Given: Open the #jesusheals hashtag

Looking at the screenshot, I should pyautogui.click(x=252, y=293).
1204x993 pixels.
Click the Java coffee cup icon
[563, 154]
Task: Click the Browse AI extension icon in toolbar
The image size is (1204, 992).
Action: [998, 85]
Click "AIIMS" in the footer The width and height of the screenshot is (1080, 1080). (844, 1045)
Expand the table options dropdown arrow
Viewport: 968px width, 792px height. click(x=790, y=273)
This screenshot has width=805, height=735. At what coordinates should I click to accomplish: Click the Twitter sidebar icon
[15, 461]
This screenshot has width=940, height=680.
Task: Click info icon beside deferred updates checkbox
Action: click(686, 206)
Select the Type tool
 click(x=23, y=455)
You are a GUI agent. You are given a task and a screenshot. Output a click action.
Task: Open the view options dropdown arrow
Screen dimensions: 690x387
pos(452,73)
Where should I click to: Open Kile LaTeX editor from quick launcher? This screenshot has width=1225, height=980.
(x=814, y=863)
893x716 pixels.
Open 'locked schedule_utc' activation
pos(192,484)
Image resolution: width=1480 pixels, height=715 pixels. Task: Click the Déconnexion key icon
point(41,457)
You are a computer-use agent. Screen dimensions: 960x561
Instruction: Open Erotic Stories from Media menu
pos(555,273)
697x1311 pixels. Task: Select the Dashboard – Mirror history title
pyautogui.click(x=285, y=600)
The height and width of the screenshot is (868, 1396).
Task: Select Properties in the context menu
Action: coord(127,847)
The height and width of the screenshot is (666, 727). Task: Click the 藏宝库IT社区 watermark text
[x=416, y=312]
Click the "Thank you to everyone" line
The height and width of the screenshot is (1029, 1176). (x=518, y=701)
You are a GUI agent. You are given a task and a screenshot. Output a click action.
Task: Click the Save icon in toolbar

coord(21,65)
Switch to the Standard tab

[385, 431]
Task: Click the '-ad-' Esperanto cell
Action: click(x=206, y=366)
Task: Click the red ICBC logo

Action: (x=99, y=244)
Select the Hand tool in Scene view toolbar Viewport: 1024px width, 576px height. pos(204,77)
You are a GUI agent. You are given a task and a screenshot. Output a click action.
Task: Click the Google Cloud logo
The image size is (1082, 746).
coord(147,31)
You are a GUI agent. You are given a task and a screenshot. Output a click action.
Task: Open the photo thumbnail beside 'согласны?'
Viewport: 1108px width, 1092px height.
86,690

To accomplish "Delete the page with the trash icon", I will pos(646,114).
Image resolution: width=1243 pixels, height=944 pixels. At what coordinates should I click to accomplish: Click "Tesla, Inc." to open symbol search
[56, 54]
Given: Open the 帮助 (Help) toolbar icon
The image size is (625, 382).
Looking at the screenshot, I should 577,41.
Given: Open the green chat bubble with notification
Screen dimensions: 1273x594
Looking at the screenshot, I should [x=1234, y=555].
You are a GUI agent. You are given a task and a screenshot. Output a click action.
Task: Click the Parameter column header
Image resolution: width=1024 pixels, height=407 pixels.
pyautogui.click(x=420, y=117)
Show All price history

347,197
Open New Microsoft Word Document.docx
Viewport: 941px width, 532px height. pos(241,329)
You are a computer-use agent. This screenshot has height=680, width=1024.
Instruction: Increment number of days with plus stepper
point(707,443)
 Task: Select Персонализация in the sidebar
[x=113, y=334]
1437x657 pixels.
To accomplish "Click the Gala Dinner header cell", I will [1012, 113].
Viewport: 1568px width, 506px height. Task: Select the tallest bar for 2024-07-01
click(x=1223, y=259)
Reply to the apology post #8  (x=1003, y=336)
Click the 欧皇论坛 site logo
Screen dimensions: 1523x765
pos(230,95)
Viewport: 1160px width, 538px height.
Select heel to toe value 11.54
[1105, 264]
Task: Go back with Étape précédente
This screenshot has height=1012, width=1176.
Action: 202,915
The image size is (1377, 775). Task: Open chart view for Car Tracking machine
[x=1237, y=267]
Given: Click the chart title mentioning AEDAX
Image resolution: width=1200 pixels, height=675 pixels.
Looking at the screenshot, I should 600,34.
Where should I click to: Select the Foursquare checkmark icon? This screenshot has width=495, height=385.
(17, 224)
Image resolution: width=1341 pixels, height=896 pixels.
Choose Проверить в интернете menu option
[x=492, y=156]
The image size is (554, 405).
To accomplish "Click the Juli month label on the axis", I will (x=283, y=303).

◆ TO DO:
Show all lines above containing "computer".

◆ FINISHED TASK:
You are a computer-use agent. Screen dimensions: 960x561
You are a computer-use agent. This screenshot has height=680, width=1024.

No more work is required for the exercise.